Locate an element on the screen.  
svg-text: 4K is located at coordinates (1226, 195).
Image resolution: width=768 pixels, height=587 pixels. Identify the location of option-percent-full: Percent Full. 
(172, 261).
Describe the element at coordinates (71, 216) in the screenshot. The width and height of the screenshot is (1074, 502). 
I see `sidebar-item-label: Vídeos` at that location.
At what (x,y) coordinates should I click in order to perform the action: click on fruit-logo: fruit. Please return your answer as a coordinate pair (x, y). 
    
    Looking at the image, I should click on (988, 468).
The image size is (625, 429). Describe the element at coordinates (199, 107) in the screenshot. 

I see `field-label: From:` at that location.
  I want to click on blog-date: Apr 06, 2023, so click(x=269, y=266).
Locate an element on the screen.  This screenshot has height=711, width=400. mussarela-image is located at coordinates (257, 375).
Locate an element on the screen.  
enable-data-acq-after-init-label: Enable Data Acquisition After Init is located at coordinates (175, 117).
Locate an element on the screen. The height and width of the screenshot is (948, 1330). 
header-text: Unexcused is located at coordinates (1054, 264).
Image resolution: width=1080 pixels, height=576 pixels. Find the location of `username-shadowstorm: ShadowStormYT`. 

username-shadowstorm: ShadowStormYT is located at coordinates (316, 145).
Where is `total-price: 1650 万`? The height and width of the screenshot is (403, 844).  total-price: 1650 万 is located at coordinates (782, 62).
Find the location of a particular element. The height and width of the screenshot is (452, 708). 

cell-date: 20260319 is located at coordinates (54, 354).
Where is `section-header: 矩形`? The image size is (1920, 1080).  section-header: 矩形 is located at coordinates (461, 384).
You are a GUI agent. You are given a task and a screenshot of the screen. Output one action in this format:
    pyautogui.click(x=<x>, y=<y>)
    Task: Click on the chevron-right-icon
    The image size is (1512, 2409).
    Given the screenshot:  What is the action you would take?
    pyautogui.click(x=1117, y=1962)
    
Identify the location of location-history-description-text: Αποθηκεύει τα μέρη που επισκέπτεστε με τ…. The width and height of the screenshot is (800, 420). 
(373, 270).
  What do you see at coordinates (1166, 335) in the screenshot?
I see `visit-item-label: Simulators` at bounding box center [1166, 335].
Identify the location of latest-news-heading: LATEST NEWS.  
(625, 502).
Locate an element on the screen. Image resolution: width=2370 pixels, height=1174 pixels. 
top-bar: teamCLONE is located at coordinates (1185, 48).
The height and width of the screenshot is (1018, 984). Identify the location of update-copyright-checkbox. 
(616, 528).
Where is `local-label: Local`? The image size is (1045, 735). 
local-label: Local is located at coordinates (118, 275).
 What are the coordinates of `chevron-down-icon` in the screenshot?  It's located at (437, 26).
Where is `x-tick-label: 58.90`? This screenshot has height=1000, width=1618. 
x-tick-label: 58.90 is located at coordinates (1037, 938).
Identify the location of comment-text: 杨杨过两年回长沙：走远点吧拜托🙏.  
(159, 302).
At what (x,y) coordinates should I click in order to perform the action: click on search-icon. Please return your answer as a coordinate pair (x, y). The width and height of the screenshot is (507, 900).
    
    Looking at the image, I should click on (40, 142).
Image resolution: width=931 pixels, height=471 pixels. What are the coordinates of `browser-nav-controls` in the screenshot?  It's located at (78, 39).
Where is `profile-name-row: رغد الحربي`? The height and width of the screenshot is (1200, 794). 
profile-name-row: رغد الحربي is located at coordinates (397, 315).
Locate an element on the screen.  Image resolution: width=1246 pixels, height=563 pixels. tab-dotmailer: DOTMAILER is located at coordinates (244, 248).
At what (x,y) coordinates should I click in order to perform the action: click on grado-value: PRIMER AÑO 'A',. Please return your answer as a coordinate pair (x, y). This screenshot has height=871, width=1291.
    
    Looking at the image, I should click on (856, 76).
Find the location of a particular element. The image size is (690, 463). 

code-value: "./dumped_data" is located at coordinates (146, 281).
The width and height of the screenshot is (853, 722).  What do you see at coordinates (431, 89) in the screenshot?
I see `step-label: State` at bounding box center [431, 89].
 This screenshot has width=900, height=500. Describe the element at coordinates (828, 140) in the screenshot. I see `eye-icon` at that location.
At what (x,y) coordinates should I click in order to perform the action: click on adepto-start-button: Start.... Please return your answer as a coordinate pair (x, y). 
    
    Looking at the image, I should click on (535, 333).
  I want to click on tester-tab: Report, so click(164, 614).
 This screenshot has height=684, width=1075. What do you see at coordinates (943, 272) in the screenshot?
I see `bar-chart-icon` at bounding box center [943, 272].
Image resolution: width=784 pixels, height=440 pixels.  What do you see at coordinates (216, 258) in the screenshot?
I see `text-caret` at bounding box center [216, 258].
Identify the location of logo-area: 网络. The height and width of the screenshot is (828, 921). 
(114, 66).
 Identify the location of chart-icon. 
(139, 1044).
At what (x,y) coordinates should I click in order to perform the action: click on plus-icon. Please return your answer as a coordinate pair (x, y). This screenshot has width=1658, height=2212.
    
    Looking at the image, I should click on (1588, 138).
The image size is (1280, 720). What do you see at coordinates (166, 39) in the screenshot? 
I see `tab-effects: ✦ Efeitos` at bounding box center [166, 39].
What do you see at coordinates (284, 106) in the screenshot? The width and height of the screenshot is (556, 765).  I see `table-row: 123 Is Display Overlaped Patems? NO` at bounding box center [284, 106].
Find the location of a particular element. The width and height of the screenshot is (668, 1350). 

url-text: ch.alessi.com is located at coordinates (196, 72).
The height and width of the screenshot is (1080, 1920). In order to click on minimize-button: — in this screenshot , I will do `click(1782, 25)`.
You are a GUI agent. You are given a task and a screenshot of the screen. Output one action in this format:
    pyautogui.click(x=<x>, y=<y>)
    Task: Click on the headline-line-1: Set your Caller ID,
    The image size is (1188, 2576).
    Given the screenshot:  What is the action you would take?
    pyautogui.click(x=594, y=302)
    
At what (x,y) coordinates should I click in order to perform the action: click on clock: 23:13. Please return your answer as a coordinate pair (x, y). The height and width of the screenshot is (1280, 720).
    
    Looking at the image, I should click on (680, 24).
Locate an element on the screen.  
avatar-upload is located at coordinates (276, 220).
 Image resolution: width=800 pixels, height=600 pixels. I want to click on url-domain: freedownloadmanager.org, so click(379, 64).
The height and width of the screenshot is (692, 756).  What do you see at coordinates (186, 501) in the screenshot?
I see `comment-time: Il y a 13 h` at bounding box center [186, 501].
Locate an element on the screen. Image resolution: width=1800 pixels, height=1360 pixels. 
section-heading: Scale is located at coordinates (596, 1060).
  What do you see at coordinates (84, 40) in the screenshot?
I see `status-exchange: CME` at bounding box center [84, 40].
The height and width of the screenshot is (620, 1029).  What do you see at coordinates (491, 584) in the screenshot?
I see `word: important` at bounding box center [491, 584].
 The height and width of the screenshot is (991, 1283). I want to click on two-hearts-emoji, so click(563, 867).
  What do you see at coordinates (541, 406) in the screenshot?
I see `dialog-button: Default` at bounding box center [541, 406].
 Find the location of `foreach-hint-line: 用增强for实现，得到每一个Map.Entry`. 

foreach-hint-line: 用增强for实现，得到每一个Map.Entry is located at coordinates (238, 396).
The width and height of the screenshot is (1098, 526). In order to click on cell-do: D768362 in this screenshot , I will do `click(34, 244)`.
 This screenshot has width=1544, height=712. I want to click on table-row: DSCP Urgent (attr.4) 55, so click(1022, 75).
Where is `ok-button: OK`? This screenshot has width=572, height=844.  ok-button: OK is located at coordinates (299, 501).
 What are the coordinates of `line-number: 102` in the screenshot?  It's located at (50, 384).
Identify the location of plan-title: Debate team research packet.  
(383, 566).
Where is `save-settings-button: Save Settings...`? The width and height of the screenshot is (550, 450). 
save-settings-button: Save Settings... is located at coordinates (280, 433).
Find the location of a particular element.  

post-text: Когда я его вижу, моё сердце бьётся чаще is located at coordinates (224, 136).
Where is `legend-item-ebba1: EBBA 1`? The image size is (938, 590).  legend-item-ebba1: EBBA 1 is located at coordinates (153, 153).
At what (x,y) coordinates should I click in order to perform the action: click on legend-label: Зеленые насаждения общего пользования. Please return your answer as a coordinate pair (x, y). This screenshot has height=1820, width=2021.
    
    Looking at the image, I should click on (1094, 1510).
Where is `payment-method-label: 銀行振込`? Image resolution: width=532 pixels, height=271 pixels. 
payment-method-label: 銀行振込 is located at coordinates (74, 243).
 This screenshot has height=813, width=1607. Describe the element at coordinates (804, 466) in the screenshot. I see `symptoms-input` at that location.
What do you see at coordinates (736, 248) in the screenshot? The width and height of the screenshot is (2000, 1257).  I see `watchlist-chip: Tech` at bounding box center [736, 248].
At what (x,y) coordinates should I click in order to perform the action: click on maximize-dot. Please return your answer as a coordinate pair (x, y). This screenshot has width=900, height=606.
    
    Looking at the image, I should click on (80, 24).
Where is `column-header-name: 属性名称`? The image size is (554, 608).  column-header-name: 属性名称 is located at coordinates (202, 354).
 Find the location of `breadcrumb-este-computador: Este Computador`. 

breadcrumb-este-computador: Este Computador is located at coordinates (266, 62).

◆ **Task statement**: Copy the records from the line containing "is (550, 450)." through their final line, substituting "The screenshot size is" for "The image size is" and leaving everything else unchanged.

◆ **Task output**:
Where is `save-settings-button: Save Settings...`? The width and height of the screenshot is (550, 450). 
save-settings-button: Save Settings... is located at coordinates (280, 433).
Find the location of a particular element.  

post-text: Когда я его вижу, моё сердце бьётся чаще is located at coordinates (224, 136).
Where is `legend-item-ebba1: EBBA 1`? The screenshot size is (938, 590).  legend-item-ebba1: EBBA 1 is located at coordinates (153, 153).
At what (x,y) coordinates should I click in order to perform the action: click on legend-label: Зеленые насаждения общего пользования. Please return your answer as a coordinate pair (x, y). This screenshot has height=1820, width=2021.
    
    Looking at the image, I should click on (1094, 1510).
Where is `payment-method-label: 銀行振込`? Image resolution: width=532 pixels, height=271 pixels. 
payment-method-label: 銀行振込 is located at coordinates (74, 243).
 This screenshot has height=813, width=1607. Describe the element at coordinates (804, 466) in the screenshot. I see `symptoms-input` at that location.
What do you see at coordinates (736, 248) in the screenshot? The width and height of the screenshot is (2000, 1257).  I see `watchlist-chip: Tech` at bounding box center [736, 248].
At what (x,y) coordinates should I click in order to perform the action: click on maximize-dot. Please return your answer as a coordinate pair (x, y). This screenshot has width=900, height=606.
    
    Looking at the image, I should click on (80, 24).
Where is `column-header-name: 属性名称`? The screenshot size is (554, 608).  column-header-name: 属性名称 is located at coordinates (202, 354).
 Find the location of `breadcrumb-este-computador: Este Computador`. 

breadcrumb-este-computador: Este Computador is located at coordinates (266, 62).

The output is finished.